For that I used two of the predefined parameters: $rootnamespace$ and $safeitemname$. Note that the first one gives you the full path to your .resx file and not the root namespace of the current project! If you place the resources in project Foo in the folder Assets the value of $rootnamespace$ will thus be Foo.Assets. Maybe someone at MS thought that’s a funny way to lead developers on a wild goose chase …
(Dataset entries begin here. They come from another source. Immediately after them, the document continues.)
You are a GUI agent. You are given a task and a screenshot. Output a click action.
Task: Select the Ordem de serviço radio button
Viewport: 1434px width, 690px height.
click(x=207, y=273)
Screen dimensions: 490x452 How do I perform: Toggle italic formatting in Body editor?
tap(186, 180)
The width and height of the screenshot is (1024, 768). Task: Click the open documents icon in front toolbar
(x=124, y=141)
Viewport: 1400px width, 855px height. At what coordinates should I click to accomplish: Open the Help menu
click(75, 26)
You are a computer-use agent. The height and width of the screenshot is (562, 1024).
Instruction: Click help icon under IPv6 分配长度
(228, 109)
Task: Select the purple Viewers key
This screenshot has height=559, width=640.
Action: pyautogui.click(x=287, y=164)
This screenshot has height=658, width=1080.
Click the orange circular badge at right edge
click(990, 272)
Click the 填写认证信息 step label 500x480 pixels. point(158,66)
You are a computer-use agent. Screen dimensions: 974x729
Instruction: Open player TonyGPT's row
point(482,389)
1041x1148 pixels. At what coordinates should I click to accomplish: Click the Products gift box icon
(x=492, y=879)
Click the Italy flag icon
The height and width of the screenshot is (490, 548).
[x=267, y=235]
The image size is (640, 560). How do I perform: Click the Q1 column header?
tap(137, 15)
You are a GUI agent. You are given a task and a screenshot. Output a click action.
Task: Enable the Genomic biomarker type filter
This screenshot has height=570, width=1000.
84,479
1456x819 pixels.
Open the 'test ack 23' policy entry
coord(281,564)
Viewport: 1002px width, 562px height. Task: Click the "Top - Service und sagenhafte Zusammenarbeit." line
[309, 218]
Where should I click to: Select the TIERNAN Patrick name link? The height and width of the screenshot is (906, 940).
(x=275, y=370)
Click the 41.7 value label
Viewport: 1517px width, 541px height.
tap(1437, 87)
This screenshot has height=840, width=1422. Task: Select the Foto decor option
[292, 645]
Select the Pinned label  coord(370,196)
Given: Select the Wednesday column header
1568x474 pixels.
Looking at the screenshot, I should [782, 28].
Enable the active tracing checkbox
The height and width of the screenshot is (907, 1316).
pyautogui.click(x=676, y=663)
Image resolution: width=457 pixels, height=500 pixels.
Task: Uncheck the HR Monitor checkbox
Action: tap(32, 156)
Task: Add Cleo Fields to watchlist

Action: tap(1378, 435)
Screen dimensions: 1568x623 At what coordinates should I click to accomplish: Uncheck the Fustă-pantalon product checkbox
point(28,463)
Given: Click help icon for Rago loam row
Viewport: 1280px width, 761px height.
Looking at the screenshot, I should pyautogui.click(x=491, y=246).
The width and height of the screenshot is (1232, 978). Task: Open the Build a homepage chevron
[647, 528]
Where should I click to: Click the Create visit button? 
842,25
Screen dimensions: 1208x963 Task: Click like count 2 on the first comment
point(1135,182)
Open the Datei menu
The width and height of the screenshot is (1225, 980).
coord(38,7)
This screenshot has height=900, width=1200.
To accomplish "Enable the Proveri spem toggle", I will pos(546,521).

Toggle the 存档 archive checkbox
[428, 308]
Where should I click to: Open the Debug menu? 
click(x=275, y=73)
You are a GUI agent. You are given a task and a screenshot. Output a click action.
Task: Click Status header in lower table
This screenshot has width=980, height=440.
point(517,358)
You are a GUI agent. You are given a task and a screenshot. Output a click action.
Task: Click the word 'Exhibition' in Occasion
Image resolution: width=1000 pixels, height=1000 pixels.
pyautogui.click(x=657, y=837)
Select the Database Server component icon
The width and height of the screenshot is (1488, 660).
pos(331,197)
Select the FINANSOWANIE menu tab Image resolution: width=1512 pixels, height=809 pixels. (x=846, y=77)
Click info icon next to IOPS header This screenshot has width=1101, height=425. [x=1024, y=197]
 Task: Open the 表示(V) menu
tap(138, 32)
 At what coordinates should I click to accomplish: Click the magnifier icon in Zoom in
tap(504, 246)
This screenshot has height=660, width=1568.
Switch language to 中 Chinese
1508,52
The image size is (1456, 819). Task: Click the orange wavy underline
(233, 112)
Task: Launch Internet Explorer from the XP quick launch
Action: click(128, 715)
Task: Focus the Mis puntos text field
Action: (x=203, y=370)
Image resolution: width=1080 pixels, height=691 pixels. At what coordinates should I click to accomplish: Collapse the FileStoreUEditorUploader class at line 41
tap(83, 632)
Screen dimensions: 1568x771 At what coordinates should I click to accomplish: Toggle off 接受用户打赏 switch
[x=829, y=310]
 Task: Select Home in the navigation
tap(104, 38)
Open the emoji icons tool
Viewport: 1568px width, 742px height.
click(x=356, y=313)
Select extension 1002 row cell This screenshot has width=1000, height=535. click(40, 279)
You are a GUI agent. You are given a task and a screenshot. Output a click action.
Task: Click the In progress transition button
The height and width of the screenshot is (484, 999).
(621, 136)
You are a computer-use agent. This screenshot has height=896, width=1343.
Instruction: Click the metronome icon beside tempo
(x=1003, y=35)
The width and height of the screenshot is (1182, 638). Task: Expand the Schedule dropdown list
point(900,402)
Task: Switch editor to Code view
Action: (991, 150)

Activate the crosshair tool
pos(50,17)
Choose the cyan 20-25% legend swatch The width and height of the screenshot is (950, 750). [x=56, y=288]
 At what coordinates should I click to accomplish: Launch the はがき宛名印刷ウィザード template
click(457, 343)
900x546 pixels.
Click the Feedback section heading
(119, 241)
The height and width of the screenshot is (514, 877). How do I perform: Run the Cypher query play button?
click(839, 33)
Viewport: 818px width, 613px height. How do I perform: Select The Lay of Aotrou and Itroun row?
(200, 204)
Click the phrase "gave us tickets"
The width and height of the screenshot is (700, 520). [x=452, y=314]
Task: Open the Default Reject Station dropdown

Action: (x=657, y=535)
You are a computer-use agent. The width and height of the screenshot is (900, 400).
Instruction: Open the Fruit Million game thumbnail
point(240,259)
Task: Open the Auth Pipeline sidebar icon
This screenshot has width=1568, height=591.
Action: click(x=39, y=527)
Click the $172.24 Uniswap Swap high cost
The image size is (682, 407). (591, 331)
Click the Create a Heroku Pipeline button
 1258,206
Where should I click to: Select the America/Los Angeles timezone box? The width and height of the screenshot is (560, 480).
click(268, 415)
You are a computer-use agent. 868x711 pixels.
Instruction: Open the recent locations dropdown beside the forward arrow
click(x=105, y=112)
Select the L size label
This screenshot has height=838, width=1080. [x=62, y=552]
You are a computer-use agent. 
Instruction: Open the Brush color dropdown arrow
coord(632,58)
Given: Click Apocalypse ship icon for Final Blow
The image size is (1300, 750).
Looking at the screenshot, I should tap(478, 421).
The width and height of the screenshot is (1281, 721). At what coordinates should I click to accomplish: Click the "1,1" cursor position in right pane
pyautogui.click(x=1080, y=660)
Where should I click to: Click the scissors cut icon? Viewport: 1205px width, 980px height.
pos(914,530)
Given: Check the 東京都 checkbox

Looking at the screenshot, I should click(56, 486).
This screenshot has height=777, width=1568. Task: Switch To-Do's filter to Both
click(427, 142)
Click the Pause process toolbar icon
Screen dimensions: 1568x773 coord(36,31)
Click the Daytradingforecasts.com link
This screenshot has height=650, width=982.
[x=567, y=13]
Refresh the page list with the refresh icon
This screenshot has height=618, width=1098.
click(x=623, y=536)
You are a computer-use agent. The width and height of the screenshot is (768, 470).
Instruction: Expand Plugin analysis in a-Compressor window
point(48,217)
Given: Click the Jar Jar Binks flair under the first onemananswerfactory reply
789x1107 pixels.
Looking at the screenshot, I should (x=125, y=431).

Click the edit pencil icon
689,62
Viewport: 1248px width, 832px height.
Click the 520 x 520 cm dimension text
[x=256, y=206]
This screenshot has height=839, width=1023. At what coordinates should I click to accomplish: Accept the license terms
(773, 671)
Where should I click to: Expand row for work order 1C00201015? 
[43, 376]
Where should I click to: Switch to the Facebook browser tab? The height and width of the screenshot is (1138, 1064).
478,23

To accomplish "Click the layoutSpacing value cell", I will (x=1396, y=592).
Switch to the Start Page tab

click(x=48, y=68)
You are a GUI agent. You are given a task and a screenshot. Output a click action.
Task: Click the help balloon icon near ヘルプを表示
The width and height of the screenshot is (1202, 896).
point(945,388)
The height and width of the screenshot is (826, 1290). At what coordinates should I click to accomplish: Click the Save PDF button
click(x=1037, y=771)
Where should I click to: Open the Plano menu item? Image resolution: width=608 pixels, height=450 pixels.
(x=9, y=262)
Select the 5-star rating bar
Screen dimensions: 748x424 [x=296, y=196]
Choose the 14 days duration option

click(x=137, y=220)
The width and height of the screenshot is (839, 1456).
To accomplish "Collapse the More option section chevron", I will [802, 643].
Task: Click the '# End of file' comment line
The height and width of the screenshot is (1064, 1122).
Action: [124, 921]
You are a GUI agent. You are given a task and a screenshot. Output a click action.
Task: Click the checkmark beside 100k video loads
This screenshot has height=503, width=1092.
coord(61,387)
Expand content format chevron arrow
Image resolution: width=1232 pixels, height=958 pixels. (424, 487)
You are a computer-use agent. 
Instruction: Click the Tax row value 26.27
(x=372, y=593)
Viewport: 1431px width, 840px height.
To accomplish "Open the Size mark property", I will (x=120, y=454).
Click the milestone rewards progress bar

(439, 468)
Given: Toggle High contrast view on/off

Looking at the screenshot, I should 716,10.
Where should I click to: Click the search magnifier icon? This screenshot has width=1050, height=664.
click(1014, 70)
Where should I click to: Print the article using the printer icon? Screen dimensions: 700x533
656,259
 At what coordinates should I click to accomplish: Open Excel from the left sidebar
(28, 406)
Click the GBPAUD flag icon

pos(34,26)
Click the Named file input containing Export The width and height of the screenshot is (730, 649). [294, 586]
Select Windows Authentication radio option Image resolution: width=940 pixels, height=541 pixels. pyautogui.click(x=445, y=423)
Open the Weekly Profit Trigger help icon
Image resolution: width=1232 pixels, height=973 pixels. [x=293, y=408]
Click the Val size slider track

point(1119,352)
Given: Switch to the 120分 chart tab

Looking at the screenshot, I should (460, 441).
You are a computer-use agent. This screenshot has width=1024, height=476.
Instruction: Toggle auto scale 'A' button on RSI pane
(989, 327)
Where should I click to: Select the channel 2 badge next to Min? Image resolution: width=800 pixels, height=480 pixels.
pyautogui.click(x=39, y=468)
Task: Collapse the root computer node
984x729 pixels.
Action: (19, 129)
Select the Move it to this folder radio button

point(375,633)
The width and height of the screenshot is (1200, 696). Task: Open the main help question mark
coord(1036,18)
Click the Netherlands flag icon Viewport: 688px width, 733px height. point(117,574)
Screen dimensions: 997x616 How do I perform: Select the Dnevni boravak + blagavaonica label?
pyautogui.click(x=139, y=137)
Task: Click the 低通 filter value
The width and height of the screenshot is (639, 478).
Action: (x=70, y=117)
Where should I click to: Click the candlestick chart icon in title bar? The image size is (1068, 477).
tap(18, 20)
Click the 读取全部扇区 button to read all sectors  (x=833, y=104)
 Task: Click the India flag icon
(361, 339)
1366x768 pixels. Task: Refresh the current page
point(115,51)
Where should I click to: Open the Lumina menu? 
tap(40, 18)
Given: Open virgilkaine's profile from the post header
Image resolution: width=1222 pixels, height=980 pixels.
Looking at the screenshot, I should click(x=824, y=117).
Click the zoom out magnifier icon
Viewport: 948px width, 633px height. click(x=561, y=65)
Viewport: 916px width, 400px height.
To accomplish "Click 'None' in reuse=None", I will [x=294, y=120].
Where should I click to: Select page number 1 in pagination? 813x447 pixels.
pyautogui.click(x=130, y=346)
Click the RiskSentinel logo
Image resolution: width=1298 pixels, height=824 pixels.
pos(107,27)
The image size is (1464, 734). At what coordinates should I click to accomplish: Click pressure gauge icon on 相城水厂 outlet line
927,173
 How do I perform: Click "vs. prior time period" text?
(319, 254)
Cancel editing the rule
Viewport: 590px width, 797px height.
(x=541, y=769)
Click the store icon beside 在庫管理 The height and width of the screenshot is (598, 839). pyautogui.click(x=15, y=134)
And that’s what the .tt file looks like

//------------------------------------------------------------------------------
// <auto-generated>
//     This code was generated by a tool.
//     Runtime Version:4.0.30319.34003
//
//     Changes to this file may cause incorrect behavior and will be lost if
//     the code is regenerated.
// </auto-generated>
//------------------------------------------------------------------------------
<#@ template hostspecific="true" language="C#" #>
<#@ output extension=".Designer.cs" #>
<#@ assembly name="System.Xml" #>
<#@ assembly name="System.Xml.Linq" #>
<#@ import namespace="System.IO" #>
<#@ import namespace="System.Xml.Linq" #>

namespace $rootnamespace$
{
    using System;
    using System.ComponentModel;
    using System.Globalization;
    using System.Resources;
    using System.Threading;
    using MyI18n;

    public class $safeitemname$
    {
        private static IResourceManager resourceManager;
        private static CultureInfo resourceCulture;

        [EditorBrowsableAttribute(EditorBrowsableState.Advanced)]
        public static IResourceManager ResourceManager
        {
            get
            {
                if(resourceManager == null)
                {
                    IResourceManager temp = new ResourceManagerWrapper(new ResourceManager("$rootnamespace$.$safeitemname$", typeof($safeitemname$).Assembly));
                    resourceManager = temp;
                }

                return resourceManager;
            }

            set
            {
                resourceManager = value;
            }
        }

        [EditorBrowsableAttribute(EditorBrowsableState.Advanced)]
        public static CultureInfo Culture
        {
            get
            {
                return resourceCulture;
            }

            set
            {
                resourceCulture = value;
            }
        }
<#
    string resxFileName = this.Host.TemplateFile.Replace(".tt", ".resx");
    XDocument doc = XDocument.Load(resxFileName);

    if(doc != null && doc.Root != null)
    {
        foreach(XElement x in doc.Root.Descendants("data"))
        {
            string name = x.Attribute("name").Value;
            WriteLine(string.Empty);
            WriteLine("        public static string " + name);
            WriteLine("        {");
            WriteLine("            get { return $safeitemname$.ResourceManager.GetString(\"" + name + "\", resourceCulture ?? CultureInfo.CurrentUICulture); }");
            WriteLine("        }");
        }
    }
#>
    }
}

File 2: Resource.tt

Don’t forget to adjust your using statements to the location of the IResourceManager interface and the ResourceManagerWrapper class.

Your .zip file should look something like this:

Screenshot 3: Contents of the .zip file

Screenshot 3: Contents of the .zip file

 

Now copy it to "C:\Users\[YOUR USERNAME]\Documents\Visual Studio [YOUR VISUAL STUDIO VERSION]\Templates\ItemTemplates\Visual C#" and fire up VS. Once you click “Add new item” your new template should appear right on top of the “Visual C# Items”.

Screenshot 4: Add new item

Screenshot 4: Add new item

 

You can download the template from my pet project’s site.